Special Interests are Pushing a Dangerous New Nuclear Missile

The Pentagon is in the midst of an enormously expensive program aimed at building a new generation of nuclear-armed missiles, bombers, and submarines, at a cost of at least $2 trillion over the next three decades. The plan is both dangerous and unnecessary.

Of particular concern is the effort to build a new intercontinental ballistic missile (ICBM), known as the Sentinel. Former secretary of defense William Perry has called ICBMs “some of the most dangerous weapons we have,” because a president would only have a matter of minutes to decide whether to launch them on warning of an attack, greatly increasing the risk of an accidental nuclear war based on a false alarm. Given this risk, the wisest policy would be to cancel the Sentinel, and to remove existing ICBMs from the U.S. arsenal.

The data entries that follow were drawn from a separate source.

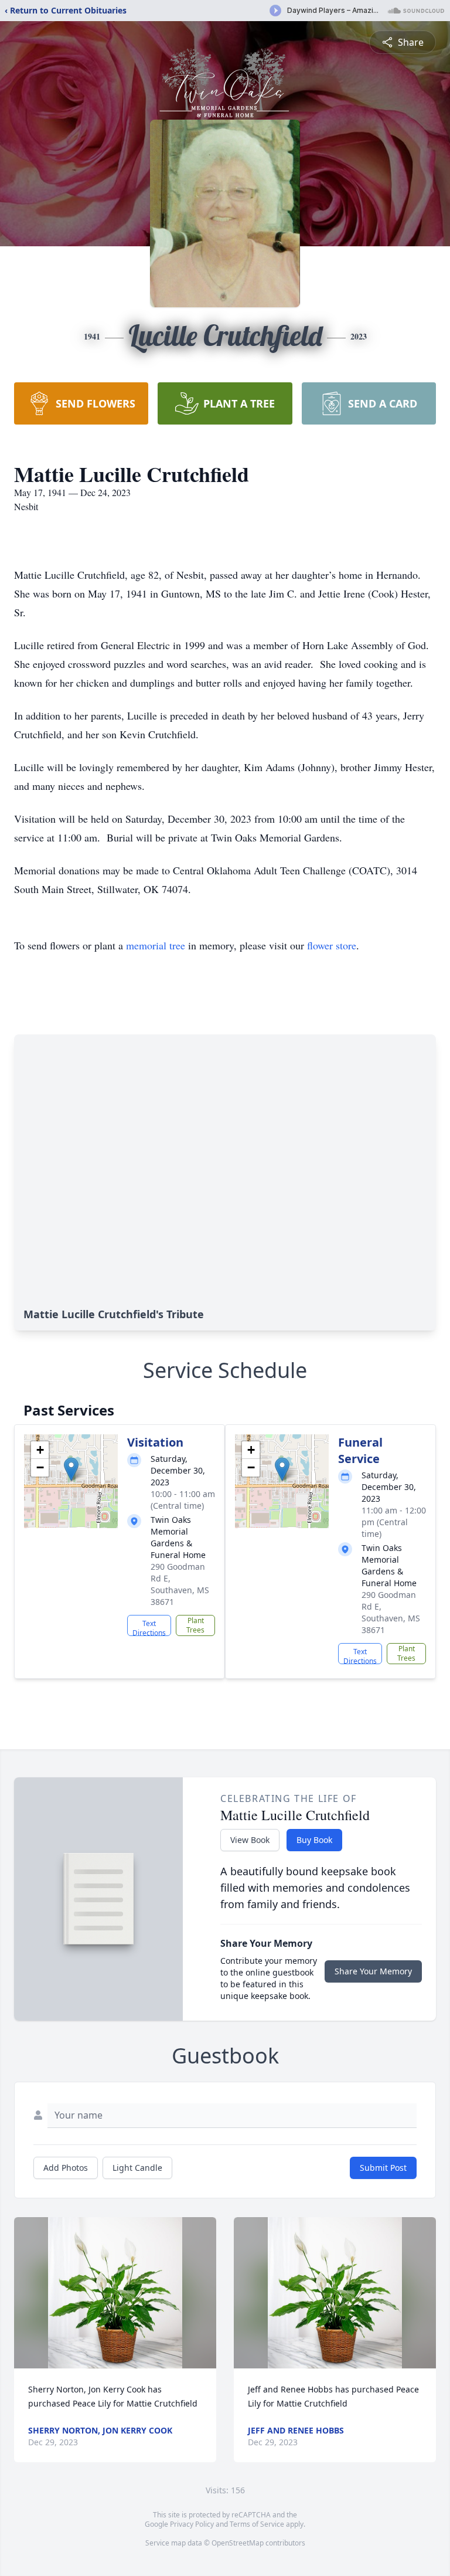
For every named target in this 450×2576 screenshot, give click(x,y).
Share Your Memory (373, 1971)
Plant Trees (195, 1625)
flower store (331, 945)
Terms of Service (257, 2524)
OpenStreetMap (238, 2543)
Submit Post (383, 2167)
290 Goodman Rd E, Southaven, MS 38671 (180, 1584)
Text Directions (149, 1627)
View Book (250, 1839)
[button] (71, 1469)
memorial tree (155, 945)
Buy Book (314, 1839)
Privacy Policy (192, 2524)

Last month the Pentagon missed a major opportunity to make Americans safer when it announced the results of a review of the Sentinel program under the Nunn-McCurdy Act, a provision designed to curb runaway cost overruns in major weapons programs. The review was triggered by the fact that the estimated costs for the Sentinel have grown by an astonishing 81% in the past two years. It will now cost over $140 billion to develop and build the Sentinel system — a total of $214 million per missile.

Under the Nunn-McCurdy review, the Pentagon had the option of canceling, delaying, or restructuring the Sentinel program. Instead, the department doubled down, committing to spend whatever it costs to complete it even if it means cutting back on other projects.